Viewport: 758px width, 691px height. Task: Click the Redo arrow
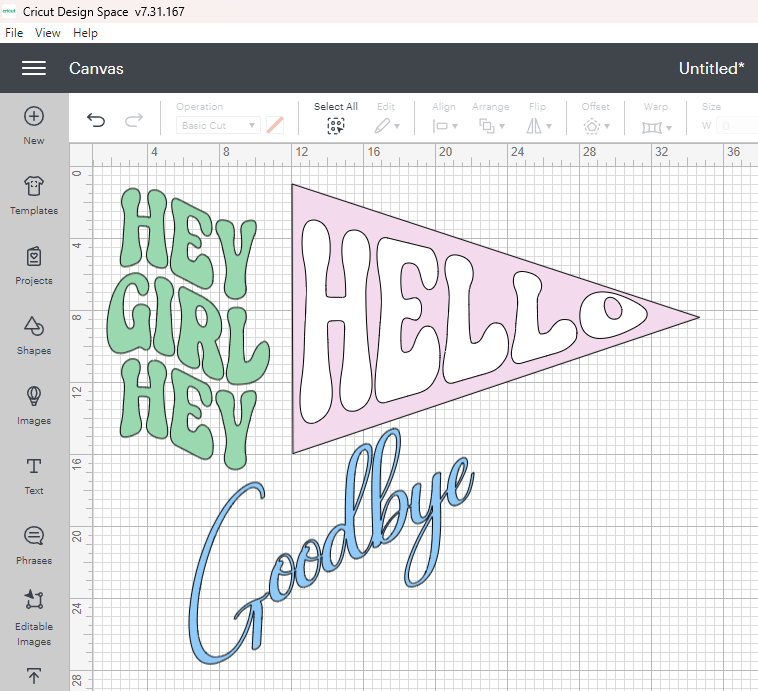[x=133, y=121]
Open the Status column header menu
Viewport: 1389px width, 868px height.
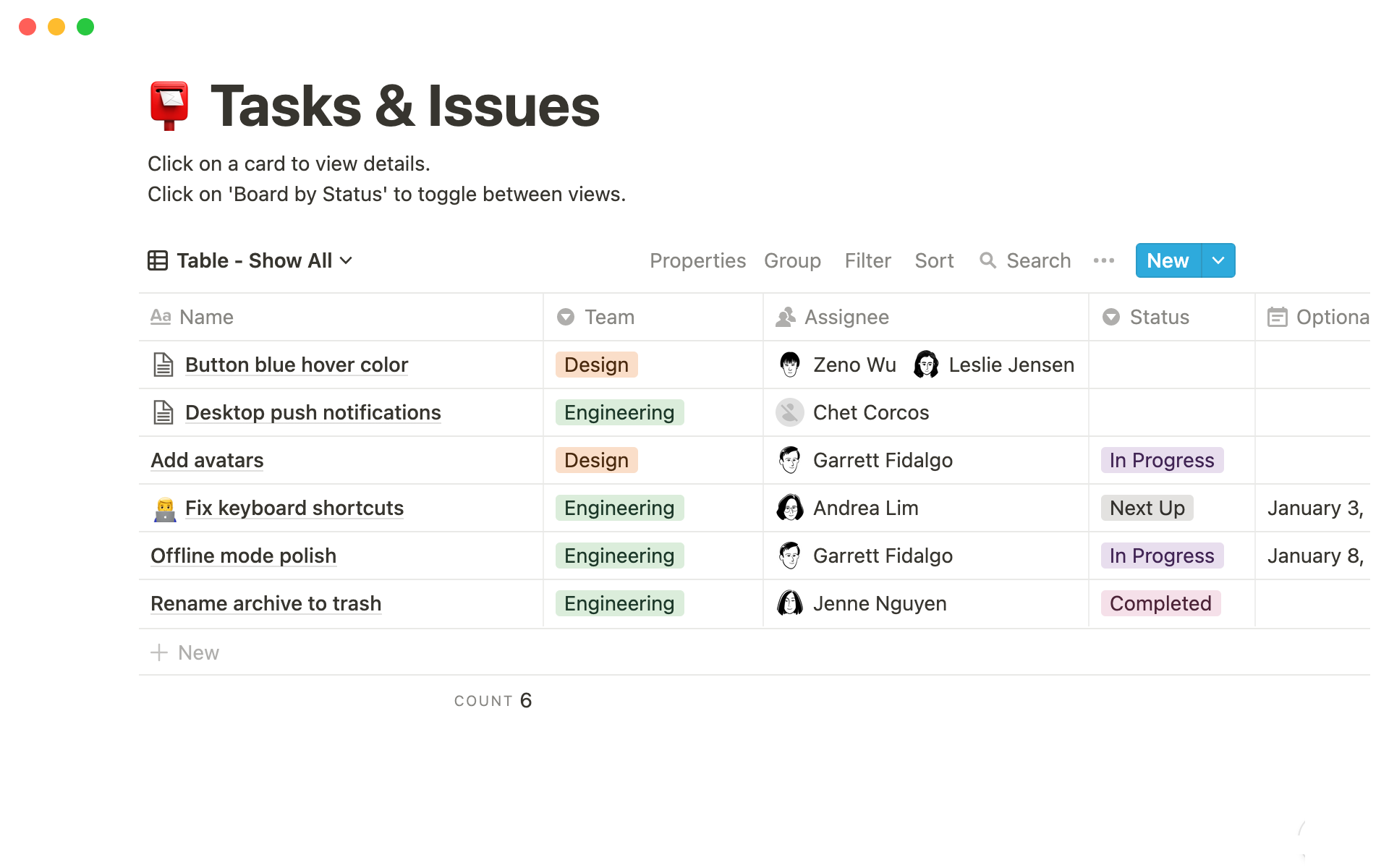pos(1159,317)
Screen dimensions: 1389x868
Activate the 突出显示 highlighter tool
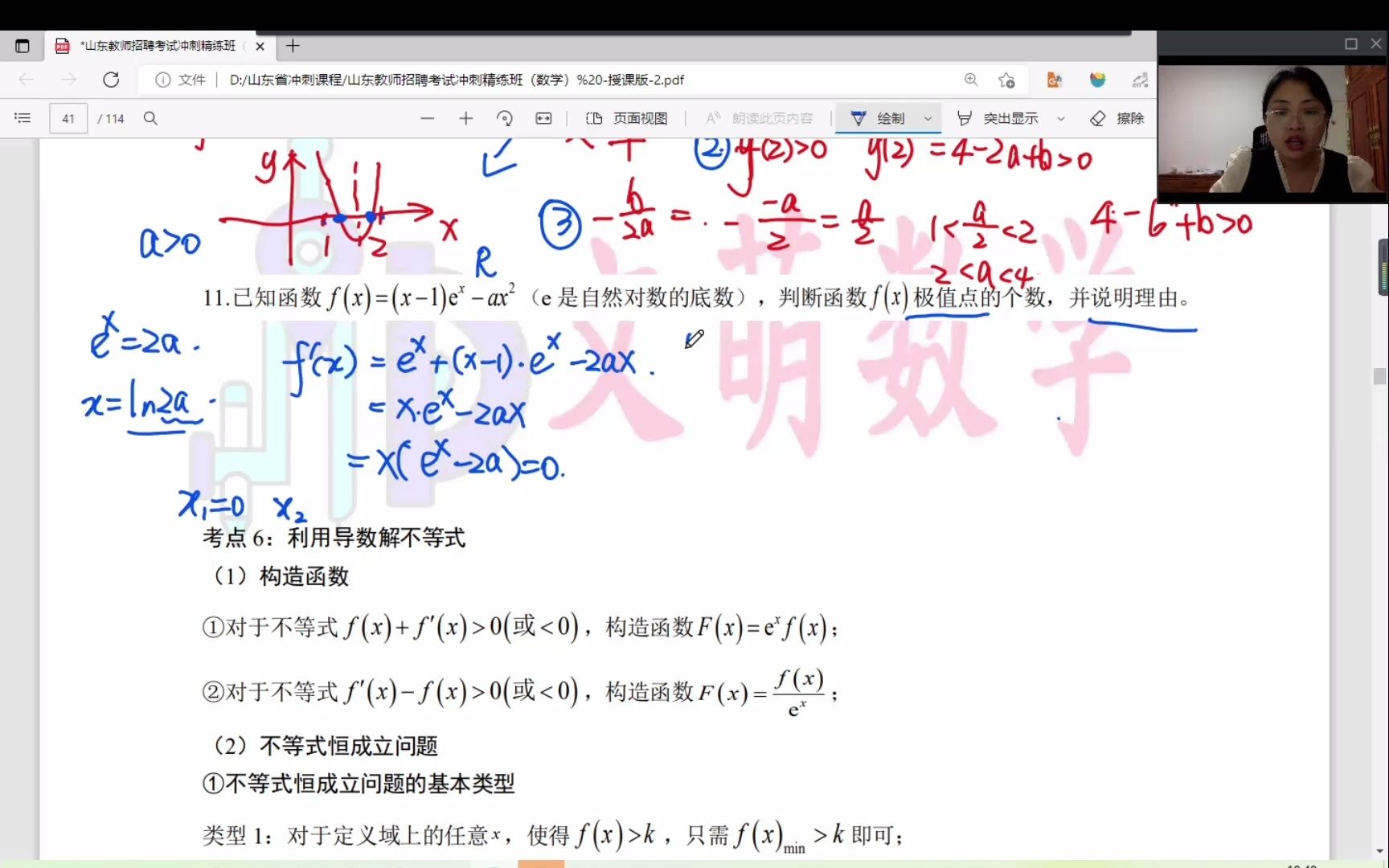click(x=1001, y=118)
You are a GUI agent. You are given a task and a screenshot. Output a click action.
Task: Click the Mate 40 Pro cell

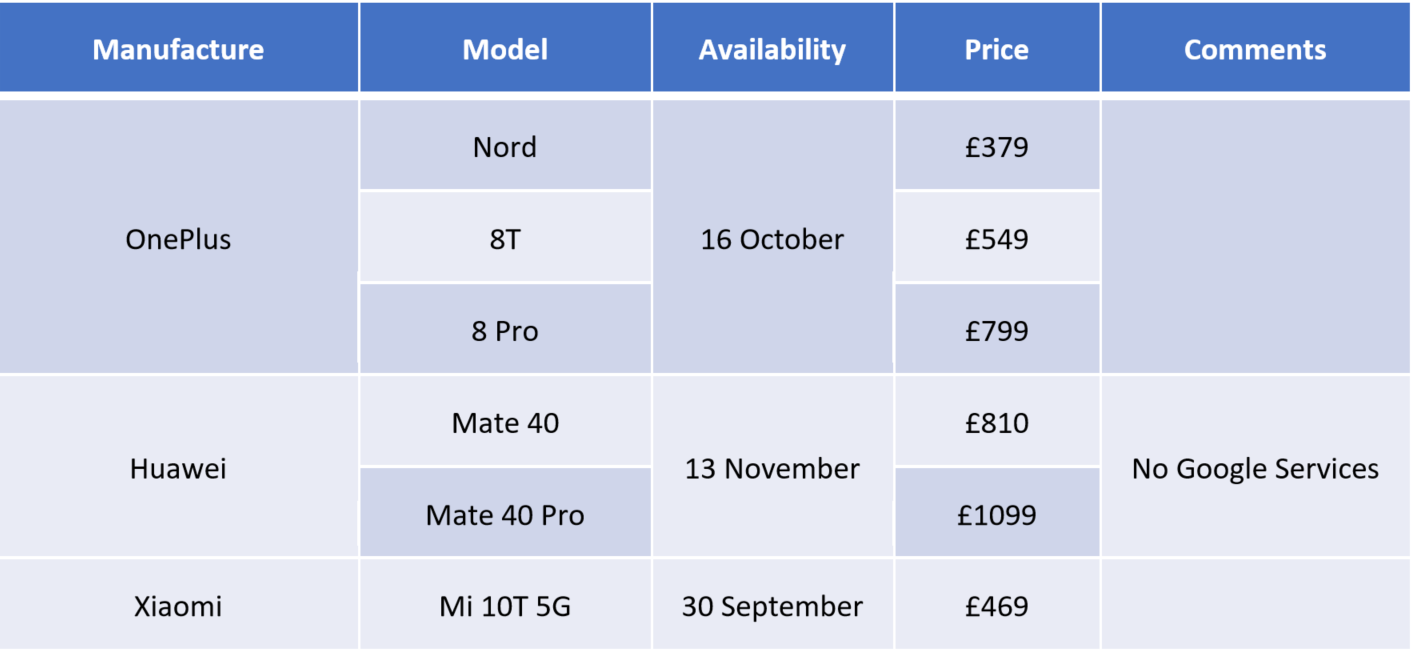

---

Recast the whole listing above as a numbered list, one entry per line, with the blank lines and the pictures left out.

### [Answer to the task]
1. Viewport: 758px width, 691px height. Task: Click the Redo arrow
2. [x=133, y=121]
3. Open the Status column header menu
4. Viewport: 1389px width, 868px height.
5. pos(1159,317)
6. Screen dimensions: 1389x868
7. Activate the 突出显示 highlighter tool
8. click(x=1001, y=118)
9. You are a GUI agent. You are given a task and a screenshot. Output a click action.
10. Task: Click the Mate 40 Pro cell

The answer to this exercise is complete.